The good news is the war of attrition seems to be turning in their favor. Warriors all-star forward David Lee tore a hip flexor in Game 1 and was lost for the remainder of the playoffs. Meanwhile, Lawson is back from a torn plantar fascia and Faried may be sufficiently recovered from a sprained ankle to play in Game 2 on Tuesday.
“The strength of our team is we find ways to win,” Karl said. “Anthony Randolph has helped us win games. Corey Brewer has been spectacular at the end of games, as our lead guy. Our big guys, you don’t know who’s going to perform at a high level. We don’t have one guy that wins it, but Andre was obviously the guy tonight.”
Miller’s shot chart was characteristically unbalanced. Of his 16 field goal attempts, not one came from left of the lane. Even on the final play, when he drove the paint, going left around Warriors rookie defensive specialist Draymond Green, he slipped back to his right to make the winning layup, avoiding center Andrew Bogut, who was a tad late coming to help.
“He’s a big-time defender and I’ve got a lot of confidence in him,” Jackson said of Green. “We’ve got a group of rookies that came in the day after the draft, drilled every single day, got prepared and understand how to be successful on this level. And Draymond Green is an elite defender. And I feel extremely comfortable putting him on anybody, one through five. Andre Miller made a heck of a play.”

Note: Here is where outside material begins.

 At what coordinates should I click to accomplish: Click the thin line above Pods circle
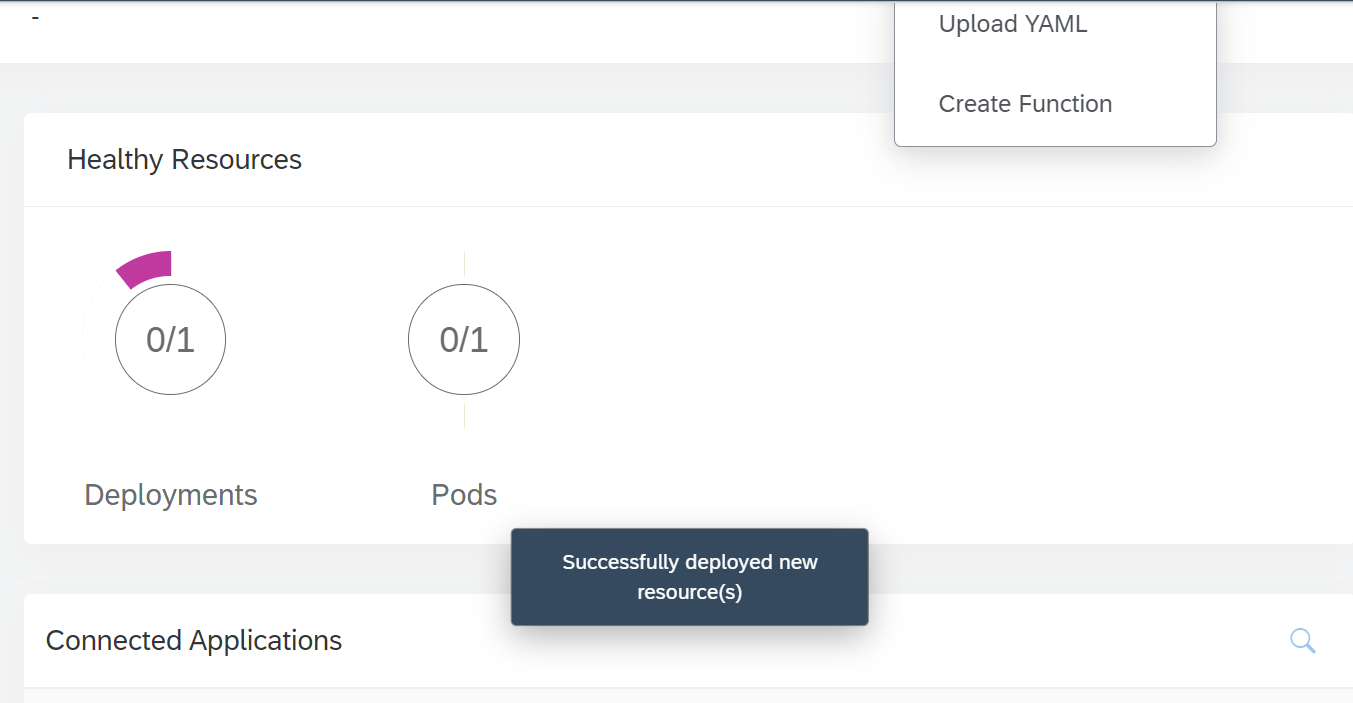click(464, 264)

Asked to compare the winner to previous big shots, Miller had a quick answer.
“Well, I never hit a game-winning shot,” he said. “Never. I’ve taken a couple and missed or turned the ball over, but that was big for a first playoff game.
“I was tired, actually. I think both teams were tired. Me and Ty was going back and forth on who was going to get the ball — you know, ‘You bring it, I bring it.’ He saw that I was in a rhythm and I was just like, just suck it up. I knew who to put in the pick and roll to get to my sweet spot and I just took the shots.”
But even Miller acknowledged that with Bogut guarding the rim behind a Warriors zone defense — Golden State outscored Denver by 10 points while the 7-footer was on the floor — the Nuggets’ offense was largely stymied.
“A lot of things went wrong,” Miller said. “They got into a zone, slowed us down, we started relying on jump shots. You’ve got a couple young guys out there that’s not out there much.”
Having clawed their way back into the game in the fourth quarter without Lee, the Warriors seemed to gain confidence in defeat. Sunday’s news that Lee is out for the duration may moderate that confidence, but the Warriors know they have a defensive game plan that worked in Game 1.
“We haven’t played ’em since January,” Curry said of the Nuggets. “Their style hadn’t really changed since then. We knew what to expect. It was going to be an uptempo game. That’s how we like to play as well, so we tried to implement our own strengths throughout the course of the game. Hard-fought all the way to the end. One big play by Andre Miller changed the game. So we feel good about where we are going into Game 2.”
All year, the debate around the Nuggets has been whether their high-flying, rim-rattling, star-starved ensemble concept could thrive in the postseason the way it did in the regular season. Conventional wisdom says no. Even with a legitimate star in Carmelo Anthony, their full court, uptempo style got them out of the first round only once.
But they were so good in the regular season this year that they improved their postseason odds, earning home court advantage in the first round over a team that won 10 fewer games over the course of the first 82. Anything seemed possible, including gathering confidence while making quick work of their first-round opponent and giving themselves a chance to compete with the best of the West.
All of that is still possible, but the Warriors served notice in Game 1 that their strategy is to turn the Nuggets into jump shooters. If they continue to succeed at that, it’s going to be a long series, because the Nuggets aren’t particularly good jump shooters.
If the Nuggets are to gain credibility as a contender, they will need to dominate the Lee-less Warriors in Game 2 and demonstrate that they have an answer to the strategy that largely baffled them in Game 1.